March 5, 2010 by Gerard M. Nadal

Olympia, WA (LifeNews.com) — A new report from the Washington health department reveals at least 36 people died after they killed themselves under the first year of the state’s new law legalizing assisted suicides. The law was only enacted for nine months during 2009 after voters approved it on the 2008 ballot.

Read the rest here.

This is only the beginning. A patient, terrified of what-death itself? The sudden realization of finality? Fear of nonbeing? These, tied up with the thought of pain and suffering in a mutual synergy producing for the patient realities that will in all likelihood never come to pass.

Most patients who receive terminal diagnoses fear the loss of control. Suicide gives them that which their fear drives them toward-control over their ending. But why should medicine be allowed to play along in this tragic delusional thought? What is ironic is that these laws are being passed at precisely the moment in history when palliative care is undergoing revolutionary advances. If ever there were a time for medicine to coordinate its forces in psychiatry and palliative care, this is that time. However, that is not the consensus among those going into medicine, nursing, and public health.

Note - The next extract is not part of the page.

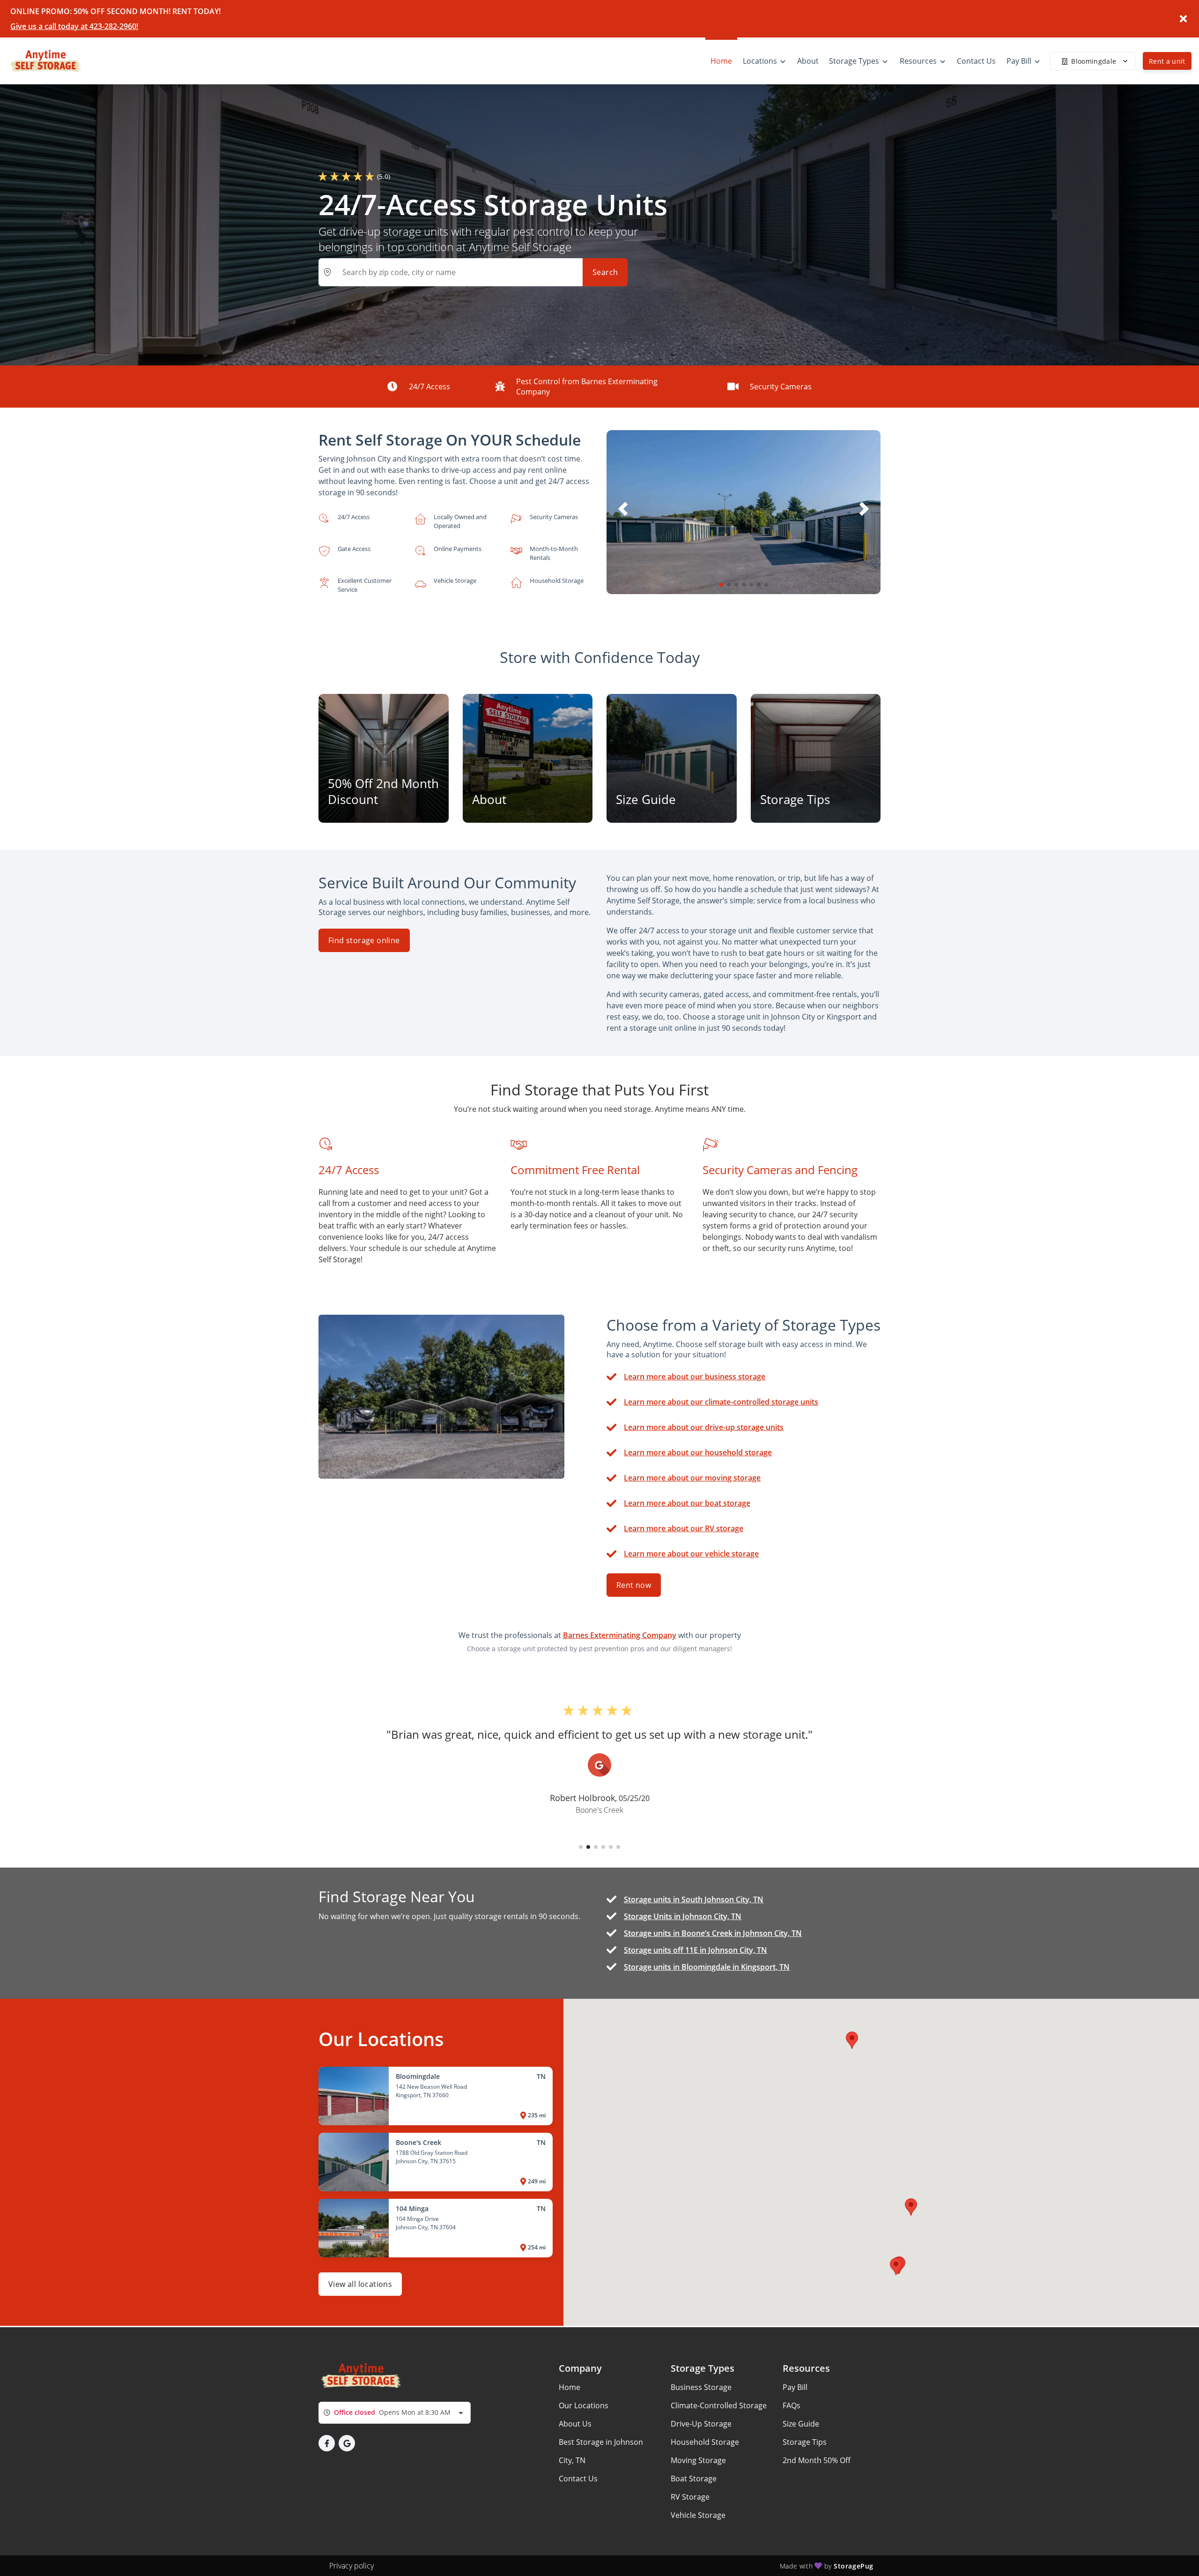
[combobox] (394, 2413)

Over at Jill Stanek’s site, I was participating in a discussion this week about the regrets felt by post-abortive mothers. Based on the testimonies of hundreds of women, I wrote the following:

“They all describe the same experience.:

Cold room.

Cold metal table.

Cold impersonal staff.

Cold, unfeeling physicians.

Cold and despair filled post-op rooms.

The word here is COLD, which conveys the essence of murder, of lifelessness, of lovelessness.”

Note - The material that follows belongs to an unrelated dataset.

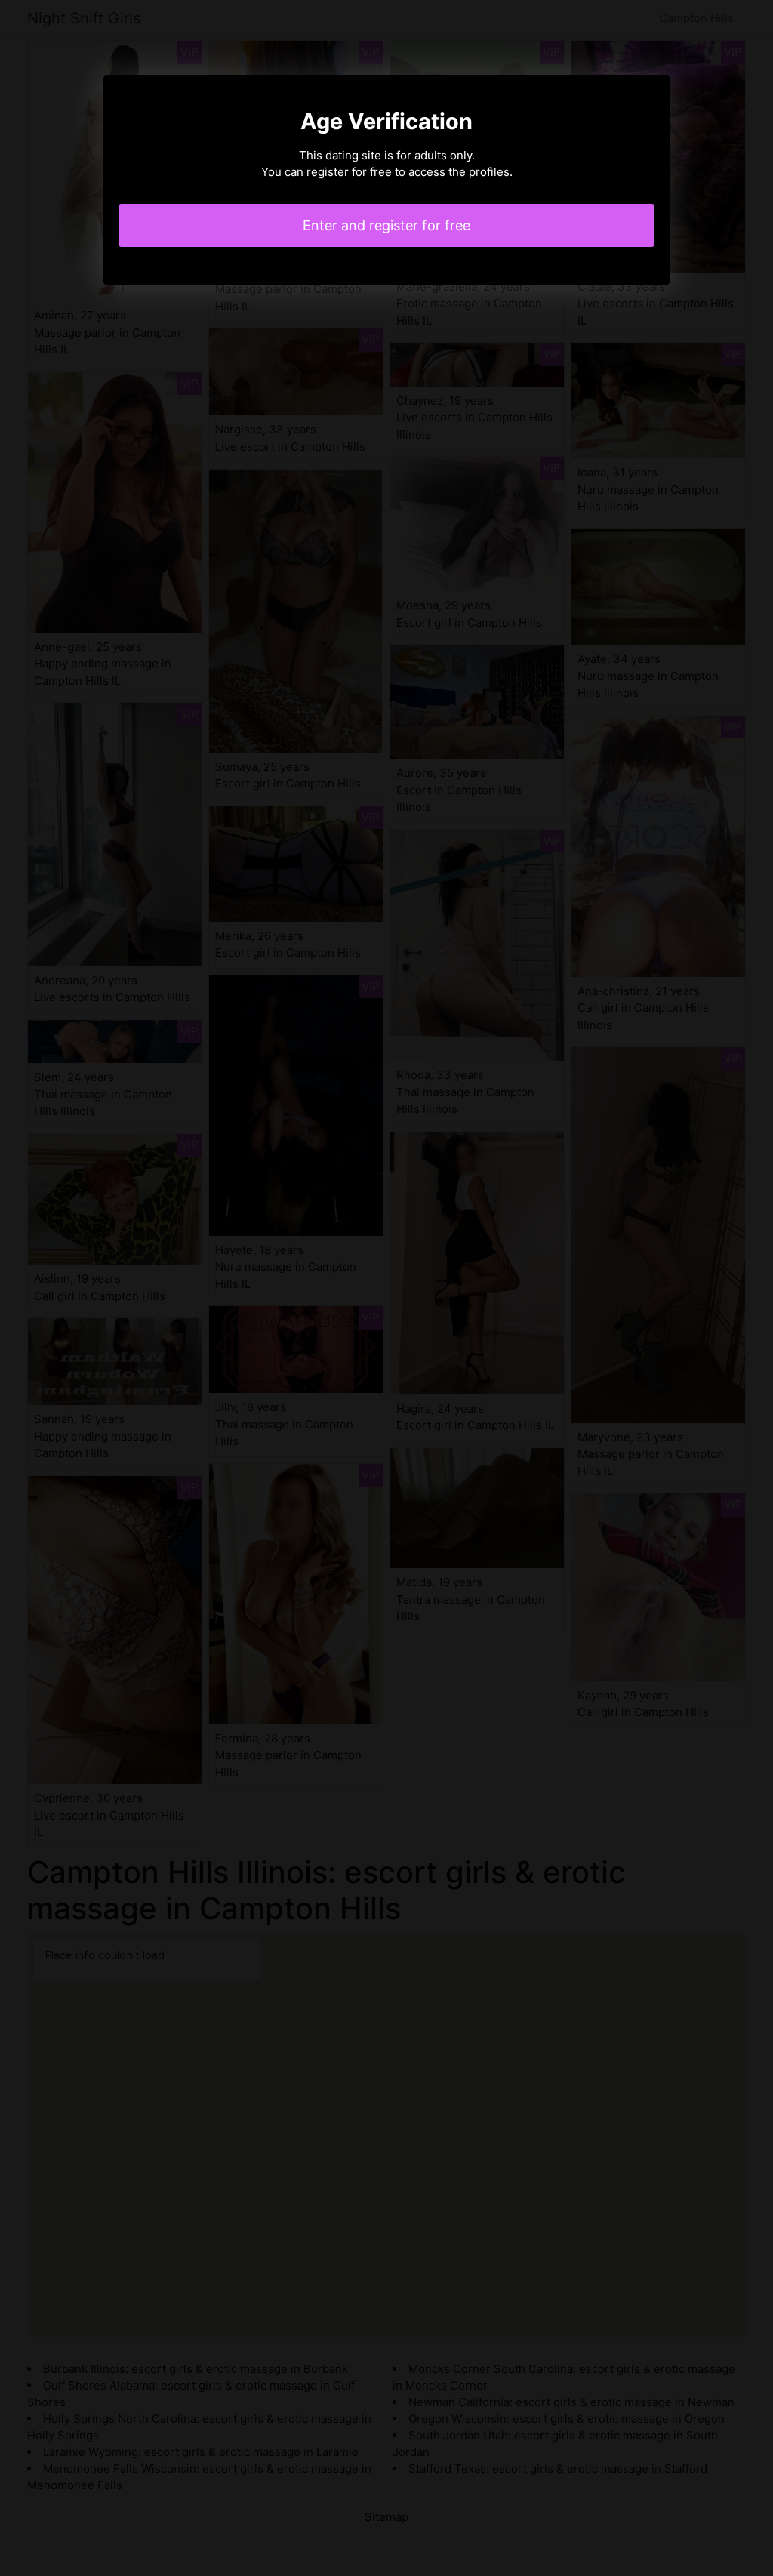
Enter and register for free (386, 225)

A young woman, Megan, who is herself proudly unrepentant in her post-abortive state, and pursuing a Master of Public Health Degree wrote the following in reply:

“Gerard, shut up. I don’t apologize for my incivility. You have NO idea what you’re talking about. I’ve sat on “cold, metal tables” in an abortion clinic and many hospitals. Ho-hum. Neoliberalism dictates that efficiency is our highest virtue, rather than attentive care and compassion. When my mother was hospitalized with sequelae from her second pregnancy, nobody tucked her in with fluffy pink pillows. “Coldness” characterizes the ENTIRE medical system.”

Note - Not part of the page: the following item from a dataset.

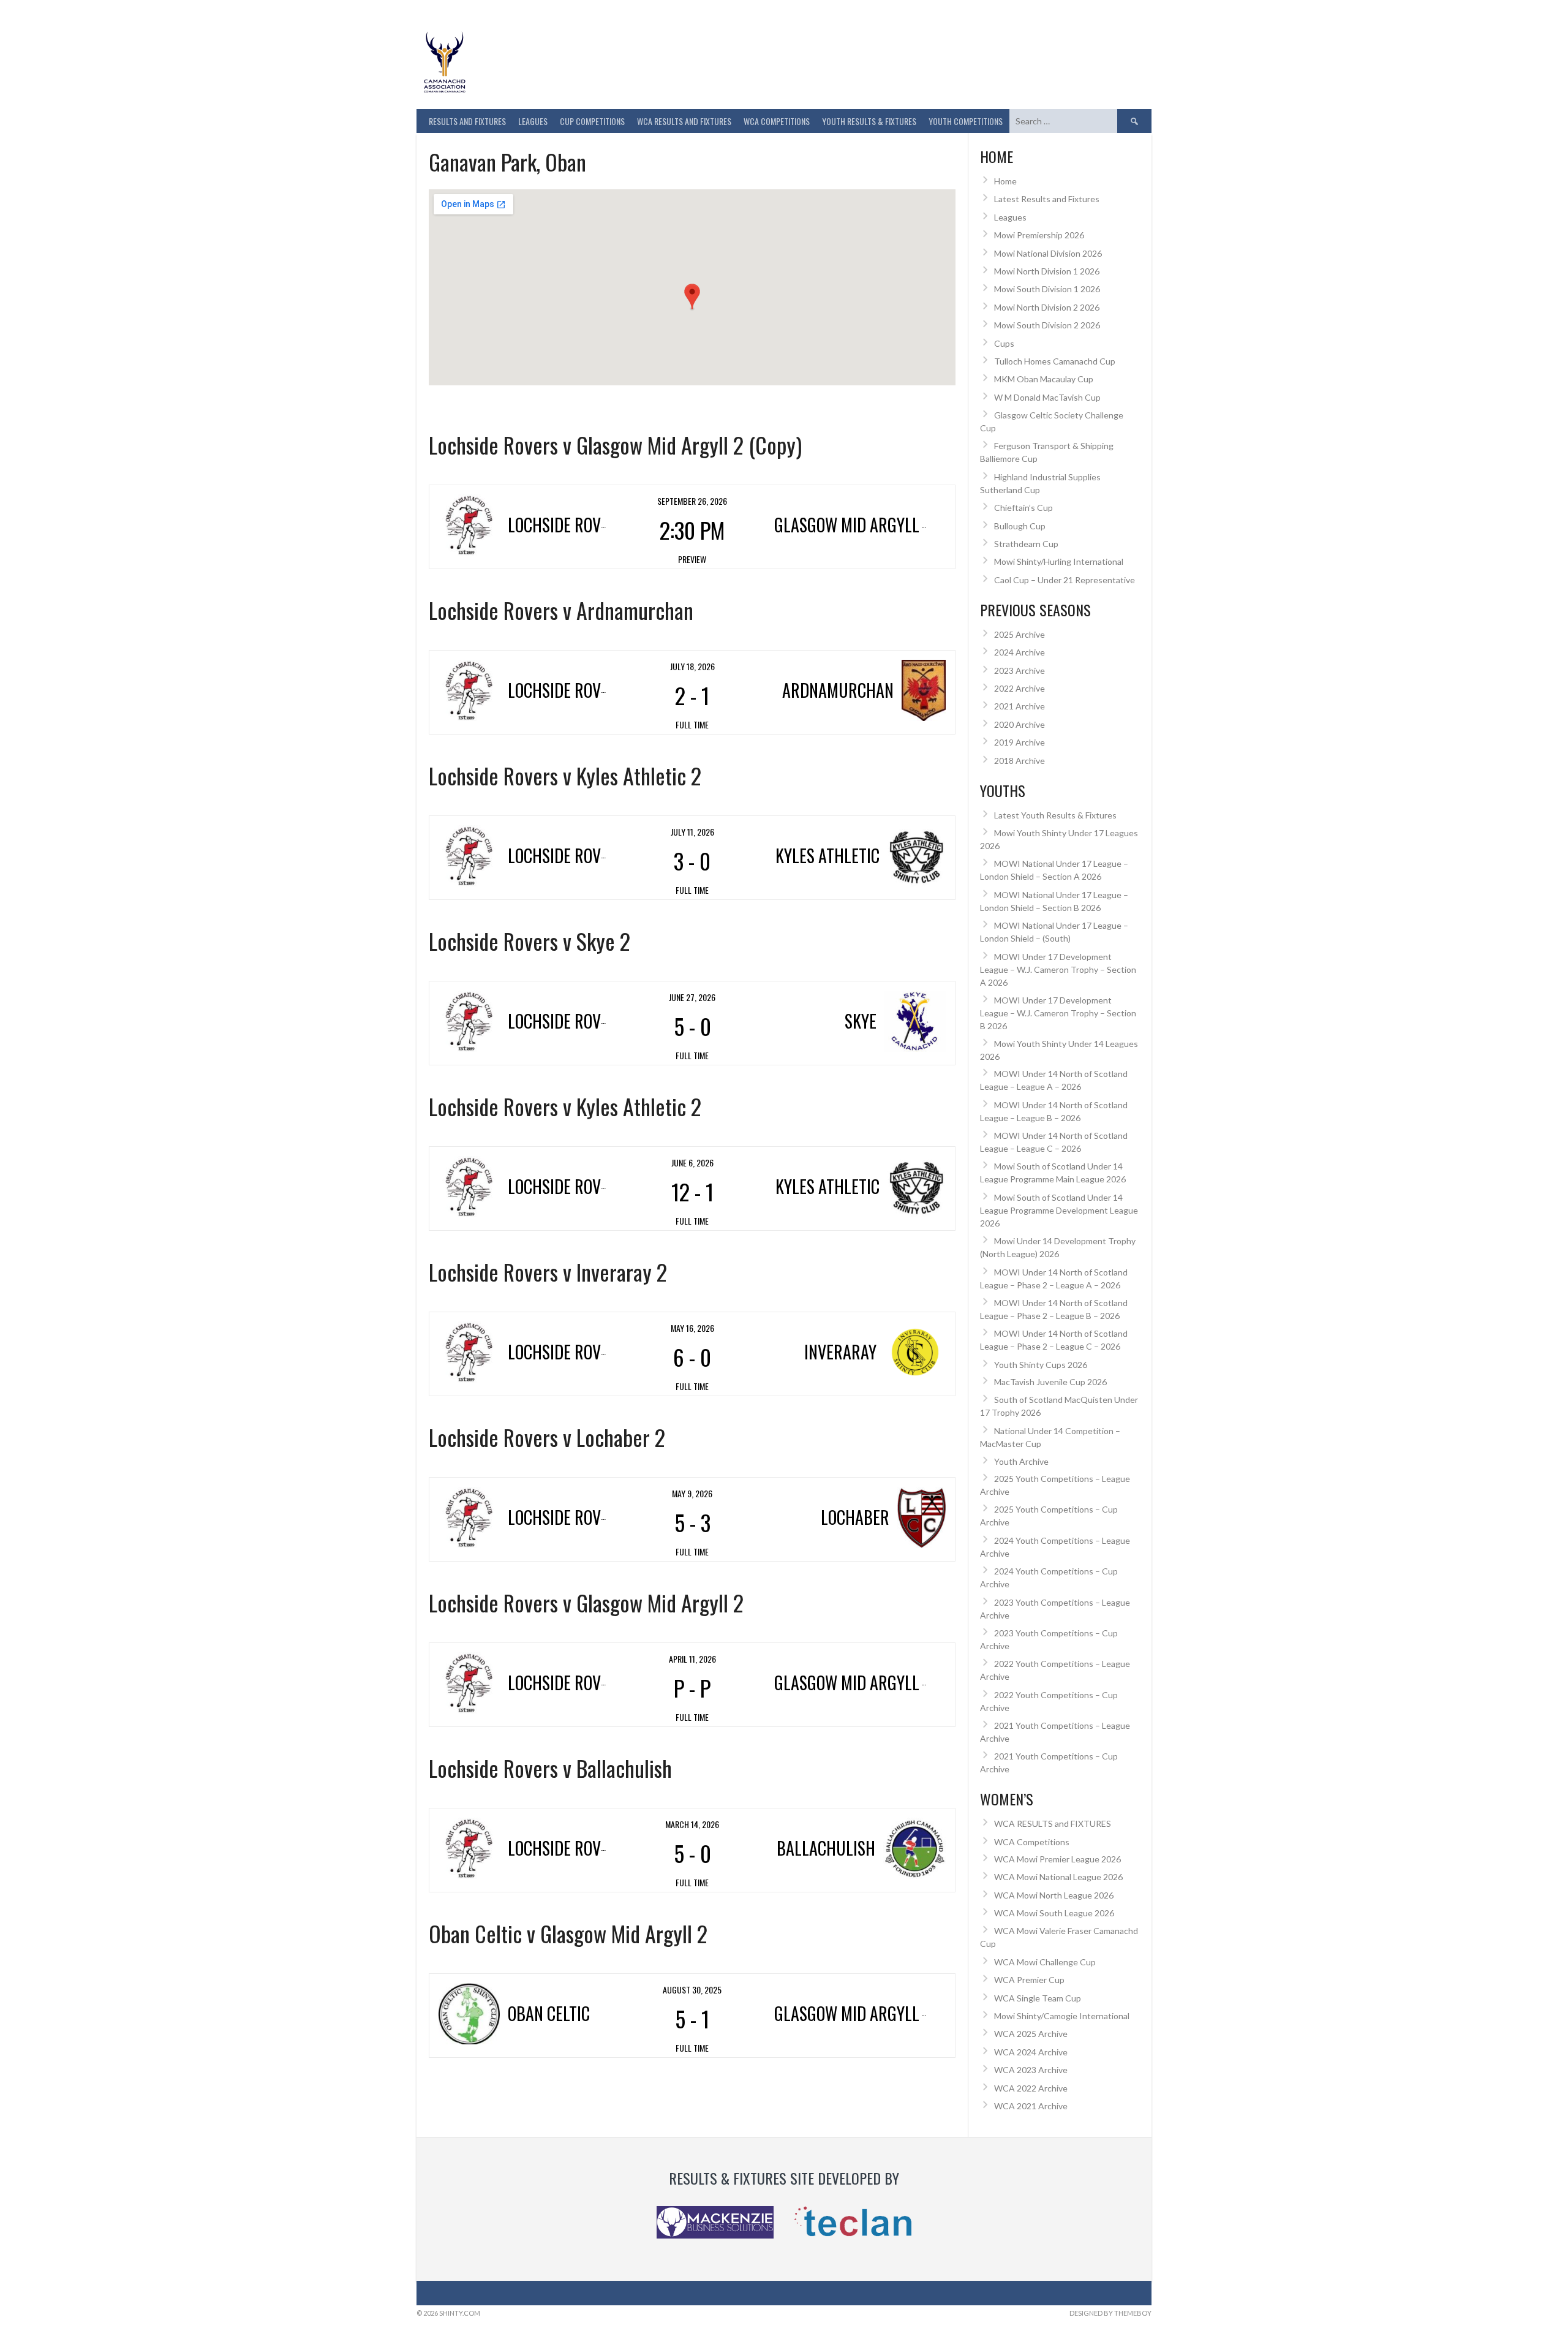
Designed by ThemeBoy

This is what is increasingly being heard as the voice from within the medical establishment. There are connections between abortion and suicide.

They are both motivated by fear, by a sense that control is slipping from their hands.

They are both motivated by hopelessness, by a sense that the future holds no redeeming value.

They are both motivated by a sense of helplessness, a fatalism firmly rooted in fear and hopelessness.

With an ever-increasing number of abortions comes an ever-increasing number of medical professionals who have in some way participated in them, personally or professionally. The callous disregard for the fears and suffering of young women who do not realize the resources available to them fuels the numbers of innocent lives terminated and the transitioning of the woman’s mental suffering from temporary state in early pregnancy to life-long guilt and despair for all too many.

As predicted by Pope Paul VI, callousness on the one end of the life spectrum with abortion would deaden sensibilities to related issues on the other end of the life spectrum with disability and terminal illness. At their root, these issues are about people being cut off from their essential human identity. It is about loss of community and family.We have for too long tolerated the silent holocaust of abortion, and we see in Megan’s howl of despair the effects of a loveless world.

It’s time to get busy, busier than ever in evangelizing a world of Megans. The events in Washington are indeed cause for alarm, but they also represent an opportunity waiting to be seized. They open the door to the conversation of what it means to be fully human and what each person is due based on their intrinsic value. These events present us with the opportunity to push for palliative care, and to roundly condemn the medical community for cooperating in intrinsic evil. They present us with the opportunity to discuss the extent to which medicine is becoming more of what Megan has described.

Sure it’s unpleasant to talk about. But at this moment in history we have been called to this specific task, to witness to the Gospel of Life lovingly and joyfully, to bring light into darkness, and hope into despair.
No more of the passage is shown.